The widget area shows path- activated widgets, the current entries shows the filtered directory listing at your current path, the path indicator shows your current path and the filter input field shows your currently active filter.

Paths in these trees can be bound to keys, timers, external IPC or simply browsed via the user interface. The actual set of directories and entries that are available will shift dynamically, as each entry has a dynamic ‘evaluate’ function that determines if the feature it represents is available right now or not.

Underneath the surface, these paths are evaluated like this:

/global/open/target
/target/clipboard/paste
/global/settings/visual/mouse_scale=5

The =5 in the example above is a binding to setting a specific key/value pair (here, setting the mouse cursor scale factor to 5).

Due to key naming restrictions, paths currently bound to custom keys will have a slightly diffferent format in the database. Inspecting them will look something like this:

arcan_db show_appl durden |grep custom
   custom_m1_m2_p=/global/workspace/switch
   custom_m1_h=/target/clipboard/paste

The easiest way to navigate the menu, by far, is simply by typing. You should see the set of available options shrinking as the matched set gets reduced.

The key bound to SELECT (typically ENTER) is used to activate the entry. If the entry is colored grey, it is an action or a value- entry dialog. If it is colored yellow, it is a subdirectory.

As you navigate deeper into the tree, you can use META1+ESCAPE to go up one level, or simply type ‘..’ and SELECT.

A value entry dialog looks like this:

menu UI

The contents will vary somewhat with the setup of the menu entries, but will typically cover a short description, a hint on the valid range, the current value and an input field colored based on if the current values validate or not (red like in the screenshot).

Binding Keys

Though this falls under normal input management, there is a special feature worth noting in this context. When making a new binding by going to /global/input/bind/custom, you will be prompted to pick the menu path to bind.

If you select an action, there’s nothing complicated going on - that particular action will be bound. If you select a key/value target, the default is that the value you entered will be the actually bound value but if you hold META1 when selecting the entry, the actual dialog prompt will be bound instead.

In a similar fashion, you can also bind the navigation directory itself by holding META1 when pressing SELECT.

Widgets

The widget areas are dynamically populated based on the currently active path. Widgets in durden come in two forms, one is from lua scripts that are scanned during startup (see the .lua files in the widgets subpath) that explicitly binds their activation to certain paths and patterns.
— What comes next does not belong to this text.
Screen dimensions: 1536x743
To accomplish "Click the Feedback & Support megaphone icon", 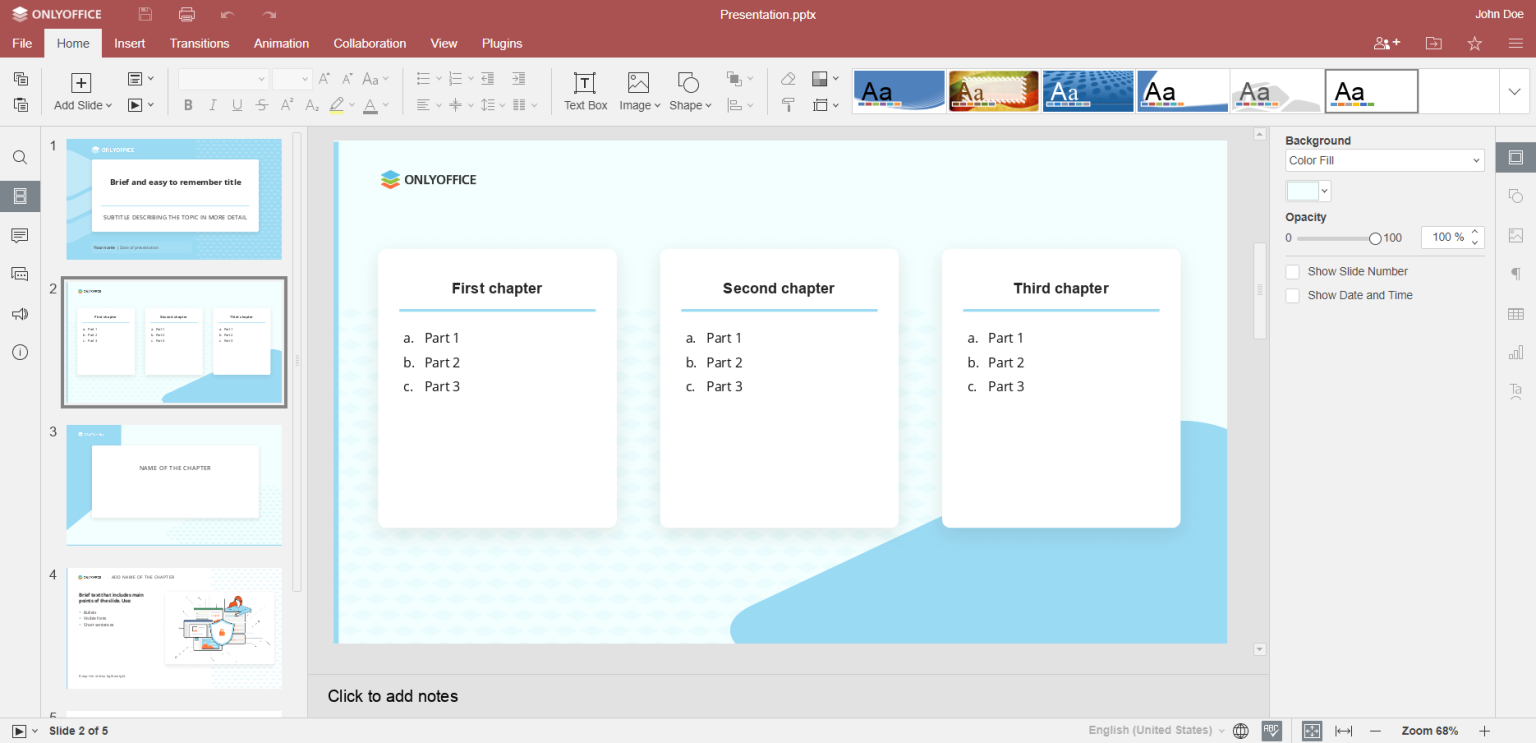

These are used to provide extra information, like the ASCII- table shown when going for “global/input/keyboard/map/bind_utf8” and the list of keybindings shown when going for “global/input/bind/custom” like in the screenshot below:

widget screenshot

The included cheatsheet widget, for instance, shows helper information based on the identity or the tag of the currently select window. You can add your own by dropping a txt file in the widgets/cheatsheets path. The first line of the file is a lua pattern that will match against the identity of the window, and new groups are indiciated with an empty line.

Multicast

There is also a way to emit the same /target path to a group of windows by using any of the available subpaths to /windows, where you can affect all windows, windows of a specific type and so on.

Advanced

It is also possible to mount the menu tree as a real filesystem, though with some performance drawbacks at the moment. See the separate ‘arcan-cfgfs’ tool that comes with your distribution or as part of the src/tools/acfgfs path in the arcan source repository, along with the section on ipc.

Coming Features

The following changes are planned for the menu:

  • Mouse Cursor warping to reduce movement
  • Better Widget- area layouting
  • Client- provided menus merged into target- group
  • Alternative representations: radial menu, popup, …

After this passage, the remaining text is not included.